Ajouté à cela, il entreprit de lui construire une bibliothèque à l’est de la Grande Mosquée,
symbolisant ces dires du Cheikh: « Mon trésor est le livre d’Allah, les hadiths (coutumes du
Prophète psl) et les bonnes mœurs et non un amas d’argent ou de l’or ». Cette architecture
est destinée à conserver le patrimoine livresque du Fondateur de la Mouridiyyah, et a été
équipée d’une imprimante ultra sophistiquée à cette époque.

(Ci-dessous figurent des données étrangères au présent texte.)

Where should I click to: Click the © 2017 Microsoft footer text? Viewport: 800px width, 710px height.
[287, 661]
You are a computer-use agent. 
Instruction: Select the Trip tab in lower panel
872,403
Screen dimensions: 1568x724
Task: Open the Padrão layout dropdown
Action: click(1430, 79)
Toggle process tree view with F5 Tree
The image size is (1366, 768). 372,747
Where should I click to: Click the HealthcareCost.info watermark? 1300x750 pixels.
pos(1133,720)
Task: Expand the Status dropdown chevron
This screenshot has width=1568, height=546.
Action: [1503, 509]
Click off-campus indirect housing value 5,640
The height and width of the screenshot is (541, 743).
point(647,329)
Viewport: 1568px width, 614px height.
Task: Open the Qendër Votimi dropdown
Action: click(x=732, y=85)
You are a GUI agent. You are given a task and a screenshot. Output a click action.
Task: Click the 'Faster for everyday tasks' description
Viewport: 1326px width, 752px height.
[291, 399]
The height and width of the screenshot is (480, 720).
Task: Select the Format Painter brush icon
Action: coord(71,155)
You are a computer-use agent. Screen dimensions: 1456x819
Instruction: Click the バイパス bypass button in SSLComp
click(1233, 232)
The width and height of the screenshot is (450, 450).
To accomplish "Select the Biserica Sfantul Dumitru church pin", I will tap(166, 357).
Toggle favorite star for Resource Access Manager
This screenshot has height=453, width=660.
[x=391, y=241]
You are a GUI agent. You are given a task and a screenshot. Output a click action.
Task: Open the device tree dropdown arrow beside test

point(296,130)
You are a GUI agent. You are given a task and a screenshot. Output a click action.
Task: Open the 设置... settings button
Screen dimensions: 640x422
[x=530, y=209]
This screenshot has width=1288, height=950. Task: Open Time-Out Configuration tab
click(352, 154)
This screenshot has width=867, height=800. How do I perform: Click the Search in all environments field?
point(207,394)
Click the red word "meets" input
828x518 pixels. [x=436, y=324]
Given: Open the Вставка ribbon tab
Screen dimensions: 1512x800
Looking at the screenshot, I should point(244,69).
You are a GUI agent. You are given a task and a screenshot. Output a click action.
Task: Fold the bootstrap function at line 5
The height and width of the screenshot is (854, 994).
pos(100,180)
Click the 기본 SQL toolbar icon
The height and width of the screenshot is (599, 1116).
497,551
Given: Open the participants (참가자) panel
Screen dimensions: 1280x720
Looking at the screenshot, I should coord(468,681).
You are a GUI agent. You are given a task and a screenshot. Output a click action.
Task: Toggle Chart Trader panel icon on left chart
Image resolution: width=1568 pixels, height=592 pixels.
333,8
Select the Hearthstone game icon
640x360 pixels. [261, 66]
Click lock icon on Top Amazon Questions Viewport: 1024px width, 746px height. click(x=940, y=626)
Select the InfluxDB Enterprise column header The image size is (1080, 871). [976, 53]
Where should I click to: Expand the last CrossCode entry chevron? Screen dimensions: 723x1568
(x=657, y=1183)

Le coût total de la construction
de cet édifice s’élève à 225millions FCFA, contenant plus de 80 000 Diwaan Khassaides,
plus de 60 000 exemplaires du Saint Coran, ainsi qu’une importante quantité de livres de
valeurs, estimées à hauteur de 35000 volumes d’une somme de 90millions FCFA. Ce
bâtisseur hors norme fut magnifié par ses visions claires et justes, projetées à long terme. Son
esprit clairvoyant dépassait son temps. Son ultime et dernier projet architectural avant de
rejoindre son vénéré père au Paradis céleste en juin 1989, fut de bâtir une université ultra
moderne dans la citadelle du savoir (Touba). Avant de quitter ce bas monde, il a mis dans ce
projet plus de 200millions de nos francs. Cet ébauche devrait refléter ce vers extrait de
Matlaboul Fawzeyni: « Fais de ma demeure la cité bénite de Touba, une cité de
perfectionnement et de redressement, un centre d’enseignement et d’instruction approfondie
». De ce fait Serigne Abdoul Ahad ambitionna de faire de Touba une centre educative et de
formation de valeureux hommes accomplis au sens religieux et spirituel, dotés d’un sens de
l’humain, ainsi qu’une mégapole de la connaissance, une cité de savoir, une agora pour les
grands esprits de notre temps. 30 ans plus tard, ce projet d’une grande envergure sera
réhabilité et achevé sous l’autorité et l’engagement de Serigne Mountakha Mbacké, actuel
Khalif general des mourides. Qu’Allah lui accorde une longue vie et une bonne santé et lui
accompagne dans ses projets pour la ummah islamique particulièrement pour la communauté
mouride.
[email protected]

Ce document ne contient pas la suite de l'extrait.